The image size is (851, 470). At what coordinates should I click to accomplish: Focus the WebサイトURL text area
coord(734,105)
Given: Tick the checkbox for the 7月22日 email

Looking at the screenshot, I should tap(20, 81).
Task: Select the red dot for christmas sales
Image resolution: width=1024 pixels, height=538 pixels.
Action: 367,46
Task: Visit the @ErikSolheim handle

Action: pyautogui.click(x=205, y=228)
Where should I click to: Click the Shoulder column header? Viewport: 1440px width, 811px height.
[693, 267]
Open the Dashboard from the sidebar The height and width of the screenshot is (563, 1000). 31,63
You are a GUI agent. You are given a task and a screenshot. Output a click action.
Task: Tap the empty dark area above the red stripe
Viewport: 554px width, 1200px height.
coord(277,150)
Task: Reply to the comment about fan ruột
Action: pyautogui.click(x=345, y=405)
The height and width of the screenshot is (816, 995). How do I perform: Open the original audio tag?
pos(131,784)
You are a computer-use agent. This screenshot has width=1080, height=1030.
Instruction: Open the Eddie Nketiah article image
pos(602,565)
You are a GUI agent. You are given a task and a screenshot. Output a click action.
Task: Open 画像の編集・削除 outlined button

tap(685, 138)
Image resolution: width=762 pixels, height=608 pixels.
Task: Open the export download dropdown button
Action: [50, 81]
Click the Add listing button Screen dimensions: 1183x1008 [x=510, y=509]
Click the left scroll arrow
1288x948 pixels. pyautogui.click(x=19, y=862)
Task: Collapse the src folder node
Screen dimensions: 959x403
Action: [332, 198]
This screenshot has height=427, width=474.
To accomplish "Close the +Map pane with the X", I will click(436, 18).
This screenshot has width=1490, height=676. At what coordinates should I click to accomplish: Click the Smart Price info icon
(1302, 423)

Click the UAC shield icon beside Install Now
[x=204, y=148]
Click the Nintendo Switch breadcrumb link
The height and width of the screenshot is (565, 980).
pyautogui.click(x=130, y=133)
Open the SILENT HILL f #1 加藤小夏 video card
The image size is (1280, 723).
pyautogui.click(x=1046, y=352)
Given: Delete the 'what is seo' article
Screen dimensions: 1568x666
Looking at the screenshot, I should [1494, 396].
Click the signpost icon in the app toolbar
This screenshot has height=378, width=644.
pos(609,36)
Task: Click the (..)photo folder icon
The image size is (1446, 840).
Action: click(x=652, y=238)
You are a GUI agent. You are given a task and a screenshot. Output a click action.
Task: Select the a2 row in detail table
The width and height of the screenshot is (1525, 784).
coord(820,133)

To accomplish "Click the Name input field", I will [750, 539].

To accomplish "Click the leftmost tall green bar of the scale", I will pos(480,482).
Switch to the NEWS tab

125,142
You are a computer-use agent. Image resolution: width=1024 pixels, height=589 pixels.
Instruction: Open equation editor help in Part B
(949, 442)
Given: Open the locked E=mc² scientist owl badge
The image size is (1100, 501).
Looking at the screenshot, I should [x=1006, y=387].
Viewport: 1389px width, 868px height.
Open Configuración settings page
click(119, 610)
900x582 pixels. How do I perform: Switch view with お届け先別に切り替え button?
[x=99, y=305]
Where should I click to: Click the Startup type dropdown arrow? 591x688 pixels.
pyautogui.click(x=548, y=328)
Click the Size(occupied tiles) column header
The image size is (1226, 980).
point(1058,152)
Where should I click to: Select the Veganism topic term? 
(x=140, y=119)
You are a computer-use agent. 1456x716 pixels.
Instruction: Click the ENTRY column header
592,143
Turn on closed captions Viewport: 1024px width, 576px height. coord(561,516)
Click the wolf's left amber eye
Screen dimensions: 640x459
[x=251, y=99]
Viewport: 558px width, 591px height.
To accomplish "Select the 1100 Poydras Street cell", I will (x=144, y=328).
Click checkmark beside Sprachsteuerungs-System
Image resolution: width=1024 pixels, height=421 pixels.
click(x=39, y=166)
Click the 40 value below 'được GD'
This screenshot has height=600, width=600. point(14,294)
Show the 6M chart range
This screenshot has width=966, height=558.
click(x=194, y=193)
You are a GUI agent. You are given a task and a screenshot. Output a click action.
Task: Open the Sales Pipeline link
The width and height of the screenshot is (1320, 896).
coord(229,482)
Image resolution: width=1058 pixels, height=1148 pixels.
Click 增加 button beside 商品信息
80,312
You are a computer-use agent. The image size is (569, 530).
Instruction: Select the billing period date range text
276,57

####

> **OBJECTIVE**
Recast every line of the material above as a JSON list of strings, one string per line, leaving out the blank lines.

> **COMPLETED TASK**
[
  "The image size is (851, 470). At what coordinates should I click to accomplish: Focus the WebサイトURL text area",
  "coord(734,105)",
  "Given: Tick the checkbox for the 7月22日 email",
  "Looking at the screenshot, I should tap(20, 81).",
  "Task: Select the red dot for christmas sales",
  "Image resolution: width=1024 pixels, height=538 pixels.",
  "Action: 367,46",
  "Task: Visit the @ErikSolheim handle",
  "Action: pyautogui.click(x=205, y=228)",
  "Where should I click to: Click the Shoulder column header? Viewport: 1440px width, 811px height.",
  "[693, 267]",
  "Open the Dashboard from the sidebar The height and width of the screenshot is (563, 1000). 31,63",
  "You are a GUI agent. You are given a task and a screenshot. Output a click action.",
  "Task: Tap the empty dark area above the red stripe",
  "Viewport: 554px width, 1200px height.",
  "coord(277,150)",
  "Task: Reply to the comment about fan ruột",
  "Action: pyautogui.click(x=345, y=405)",
  "The height and width of the screenshot is (816, 995). How do I perform: Open the original audio tag?",
  "pos(131,784)",
  "You are a computer-use agent. This screenshot has width=1080, height=1030.",
  "Instruction: Open the Eddie Nketiah article image",
  "pos(602,565)",
  "You are a GUI agent. You are given a task and a screenshot. Output a click action.",
  "Task: Open 画像の編集・削除 outlined button",
  "tap(685, 138)",
  "Image resolution: width=762 pixels, height=608 pixels.",
  "Task: Open the export download dropdown button",
  "Action: [50, 81]",
  "Click the Add listing button Screen dimensions: 1183x1008 [x=510, y=509]",
  "Click the left scroll arrow",
  "1288x948 pixels. pyautogui.click(x=19, y=862)",
  "Task: Collapse the src folder node",
  "Screen dimensions: 959x403",
  "Action: [332, 198]",
  "This screenshot has height=427, width=474.",
  "To accomplish \"Close the +Map pane with the X\", I will click(436, 18).",
  "This screenshot has width=1490, height=676. At what coordinates should I click to accomplish: Click the Smart Price info icon",
  "(1302, 423)",
  "Click the UAC shield icon beside Install Now",
  "[x=204, y=148]",
  "Click the Nintendo Switch breadcrumb link",
  "The height and width of the screenshot is (565, 980).",
  "pyautogui.click(x=130, y=133)",
  "Open the SILENT HILL f #1 加藤小夏 video card",
  "The image size is (1280, 723).",
  "pyautogui.click(x=1046, y=352)",
  "Given: Delete the 'what is seo' article",
  "Screen dimensions: 1568x666",
  "Looking at the screenshot, I should [1494, 396].",
  "Click the signpost icon in the app toolbar",
  "This screenshot has height=378, width=644.",
  "pos(609,36)",
  "Task: Click the (..)photo folder icon",
  "The image size is (1446, 840).",
  "Action: click(x=652, y=238)",
  "You are a GUI agent. You are given a task and a screenshot. Output a click action.",
  "Task: Select the a2 row in detail table",
  "The width and height of the screenshot is (1525, 784).",
  "coord(820,133)",
  "To accomplish \"Click the Name input field\", I will [750, 539].",
  "To accomplish \"Click the leftmost tall green bar of the scale\", I will pos(480,482).",
  "Switch to the NEWS tab",
  "125,142",
  "You are a computer-use agent. Image resolution: width=1024 pixels, height=589 pixels.",
  "Instruction: Open equation editor help in Part B",
  "(949, 442)",
  "Given: Open the locked E=mc² scientist owl badge",
  "The image size is (1100, 501).",
  "Looking at the screenshot, I should [x=1006, y=387].",
  "Viewport: 1389px width, 868px height.",
  "Open Configuración settings page",
  "click(119, 610)",
  "900x582 pixels. How do I perform: Switch view with お届け先別に切り替え button?",
  "[x=99, y=305]",
  "Where should I click to: Click the Startup type dropdown arrow? 591x688 pixels.",
  "pyautogui.click(x=548, y=328)",
  "Click the Size(occupied tiles) column header",
  "The image size is (1226, 980).",
  "point(1058,152)",
  "Where should I click to: Select the Veganism topic term? ",
  "(x=140, y=119)",
  "You are a computer-use agent. 1456x716 pixels.",
  "Instruction: Click the ENTRY column header",
  "592,143",
  "Turn on closed captions Viewport: 1024px width, 576px height. coord(561,516)",
  "Click the wolf's left amber eye",
  "Screen dimensions: 640x459",
  "[x=251, y=99]",
  "Viewport: 558px width, 591px height.",
  "To accomplish \"Select the 1100 Poydras Street cell\", I will (x=144, y=328).",
  "Click checkmark beside Sprachsteuerungs-System",
  "Image resolution: width=1024 pixels, height=421 pixels.",
  "click(x=39, y=166)",
  "Click the 40 value below 'được GD'",
  "This screenshot has height=600, width=600. point(14,294)",
  "Show the 6M chart range",
  "This screenshot has width=966, height=558.",
  "click(x=194, y=193)",
  "You are a GUI agent. You are given a task and a screenshot. Output a click action.",
  "Task: Open the Sales Pipeline link",
  "The width and height of the screenshot is (1320, 896).",
  "coord(229,482)",
  "Image resolution: width=1058 pixels, height=1148 pixels.",
  "Click 增加 button beside 商品信息",
  "80,312",
  "You are a computer-use agent. The image size is (569, 530).",
  "Instruction: Select the billing period date range text",
  "276,57"
]